WHAT YOU HAVE TO DO: Please repeat, word for word, the part of the post below about migrating data with the policy engine and rsync, starting at "Reading through it" and ending at "for incremental runs.".

PASSAGE PROVIDED:
↓

[gpfsug-discuss] Best way to migrate data : Plan B: policy engine + rsync

Alexander Saupp Alexander.Saupp at de.ibm.com
Tue Oct 23 06:51:54 BST 2018



Hi,

I agree, a tool with proper wrapping delivered in samples would be the
right approach.

No warranty, no support - below a prototype I documented 2 years ago (prior
to mmfind availability). The BP used an alternate approach, so its not
tested at scale, but the principle was tested and works.
Reading through it right now I'd re-test the 'deleted files on destination
that were deleted on the source' scenario, that might now require some
fixing.

# Use 'GPFS patched' rsync on both ends to keep GPFS attributes
      https://github.com/gpfsug/gpfsug-tools/tree/master/bin/rsync

# Policy - initial & differential (add mod_time > .. for incremental runs.
Use MOD_TIME < .. to have a defined start for the next incremental rsync,
remove it for the 'final' rsync)
      #
      http://www.ibm.com/support/knowledgecenter/STXKQY_4.2.0/com.ibm.spectrum.scale.v4r2.adv.doc/bl1adv_usngfileattrbts.htm

      cat /tmp/policy.pol
      RULE 'mmfind'
          LIST 'mmfindList'
          DIRECTORIES_PLUS
          SHOW(
                VARCHAR(MODE) || ' ' ||
                VARCHAR(NLINK) || ' ' ||
                VARCHAR(USER_ID) || ' ' ||
                VARCHAR(GROUP_ID) || ' ' ||
                VARCHAR(FILE_SIZE) || ' ' ||
                VARCHAR(KB_ALLOCATED) || ' ' ||
                VARCHAR(POOL_NAME) || ' ' ||
                VARCHAR(MISC_ATTRIBUTES) || ' ' ||
                VARCHAR(ACCESS_TIME) || ' ' ||
                VARCHAR(CREATION_TIME) || ' ' ||
                VARCHAR(MODIFICATION_TIME)
              )
      # First run
          WHERE MODIFICATION_TIME < TIMESTAMP('2016-08-10 00:00:00')
      # Incremental runs
          WHERE MODIFICATION_TIME > TIMESTAMP('2016-08-10 00:00:00') and
      MODIFICATION_TIME < TIMESTAMP('2016-08-20 00:00:00')
      # Final run during maintenance, should also do deletes, ensure you to
      call rsync the proper way (--delete)
          WHERE TRUE


# Apply policy, defer will ensure the result file(s) are not deleted
      mmapplypolicy  group3fs -P /tmp/policy.pol  -f /ibm/group3fs/pol.txt
      -I defer

# FYI only - look at results, ... not required
      # cat /ibm/group3fs/pol.txt.list.mmfindList
      3 1 0  drwxr-xr-x 4 0 0 262144 512 system D2u 2016-08-25
      08:30:35.053057 -- /ibm/group3fs
      41472 1077291531 0  drwxr-xr-x 5 0 0 4096 0 system D2u 2016-08-18
      21:07:36.996777 -- /ibm/group3fs/ces
      60416 842873924 0  drwxr-xr-x 4 0 0 4096 0 system D2u 2016-08-18
      21:07:45.947920 -- /ibm/group3fs/ces/ha
      60417 2062486126 0  -rw-r--r-- 1 0 0 0 0 system FAu 2016-08-19
      15:17:57.428922 -- /ibm/group3fs/ces/ha/.dummy
      60418 436745294 0  drwxr-xr-x 4 0 0 4096 0 system D2u 2016-08-18
      21:05:54.482094 -- /ibm/group3fs/ces/ces
      60419 647668346 0  -rw-r--r-- 1 0 0 0 0 system FAu 2016-08-19
      15:17:57.484923 -- /ibm/group3fs/ces/ces/.dummy
      60420 1474765985 0  -rw-r--r-- 1 0 0 0 0 system FAu 2016-08-18
      21:06:43.133640
      -- /ibm/group3fs/ces/ces/addrs/1471554403-node0-9.155.118.69
      60421 1020724013 0  drwxr-xr-x 2 0 0 4096 0 system D2um 2016-08-18
      21:07:37.000695 -- /ibm/group3fs/ces/ganesha
      cat /ibm/group3fs/pol.txt.list.mmfindList  |awk ' { print $19}'

      /ibm/group3fs/ces/ha/.dummy
      /ibm/group3fs/ces/ces/.dummy
      /ibm/group3fs/ces/ha/nfs/ganesha/v4recov/node3
      /ibm/group3fs/ces/ha/nfs/ganesha/v4old/node3
      /ibm/group3fs/pol.txt.list.mmfindList
      /ibm/group3fs/ces/ces/connections
      /ibm/group3fs/ces/ha/nfs/ganesha/gpfs-epoch
      /ibm/group3fs/ces/ha/nfs/ganesha/v4recov
      /ibm/group3fs/ces/ha/nfs/ganesha/v4old

# Start rsync - could split up single result file into multiple ones for
parallel / multi node runs
      rsync -av --gpfs-attrs --progress --files-from $
      ( cat /ibm/group3fs/pol.txt.list.mmfindList ) 10.10.10.10:/path

Be sure you verify that extended attributes are properly replicated. I have
in mind that you need to ensure the 'remote' rsync is not the default one,
but the one with GPFS capabilities (rsync -e "remoteshell").

↑

DATA SHOWN:
↓

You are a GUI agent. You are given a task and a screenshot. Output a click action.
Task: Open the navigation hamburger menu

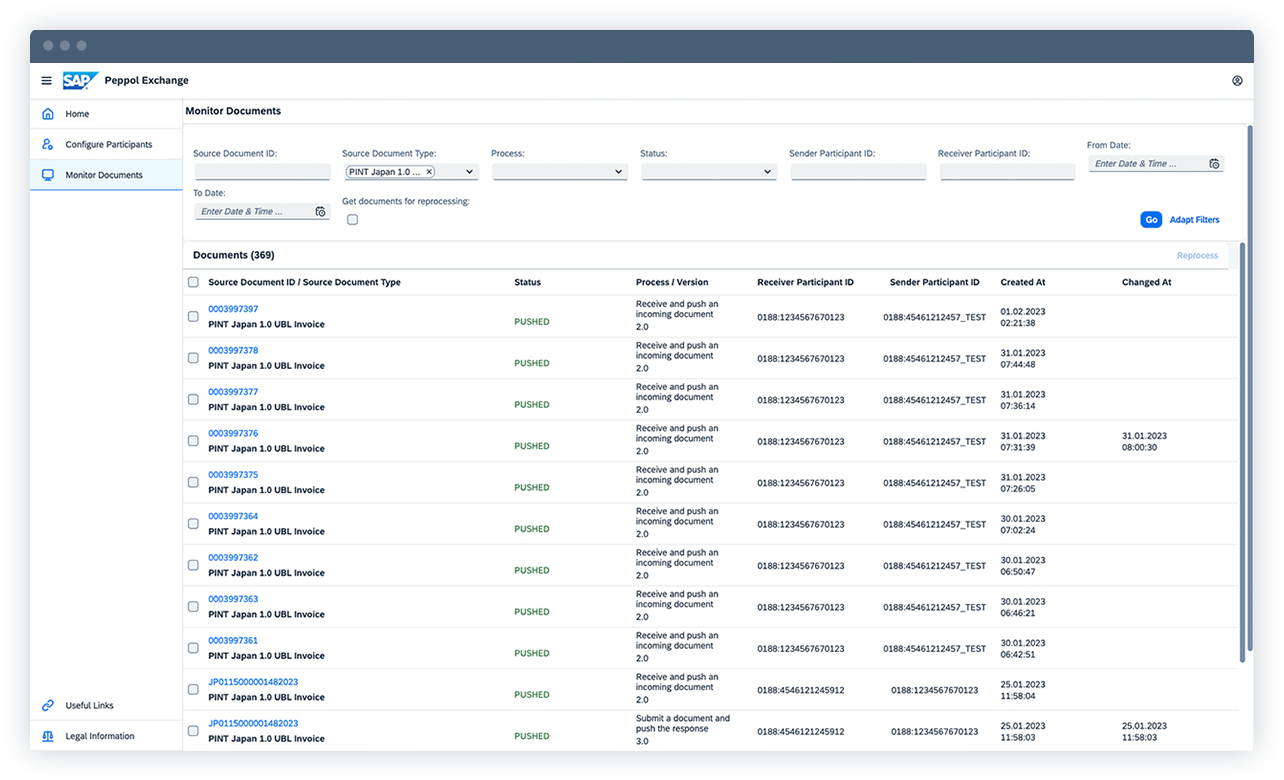click(x=46, y=80)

↑

TASK SOLUTION:
Reading through it right now I'd re-test the 'deleted files on destination
that were deleted on the source' scenario, that might now require some
fixing.

# Use 'GPFS patched' rsync on both ends to keep GPFS attributes
      https://github.com/gpfsug/gpfsug-tools/tree/master/bin/rsync

# Policy - initial & differential (add mod_time > .. for incremental runs.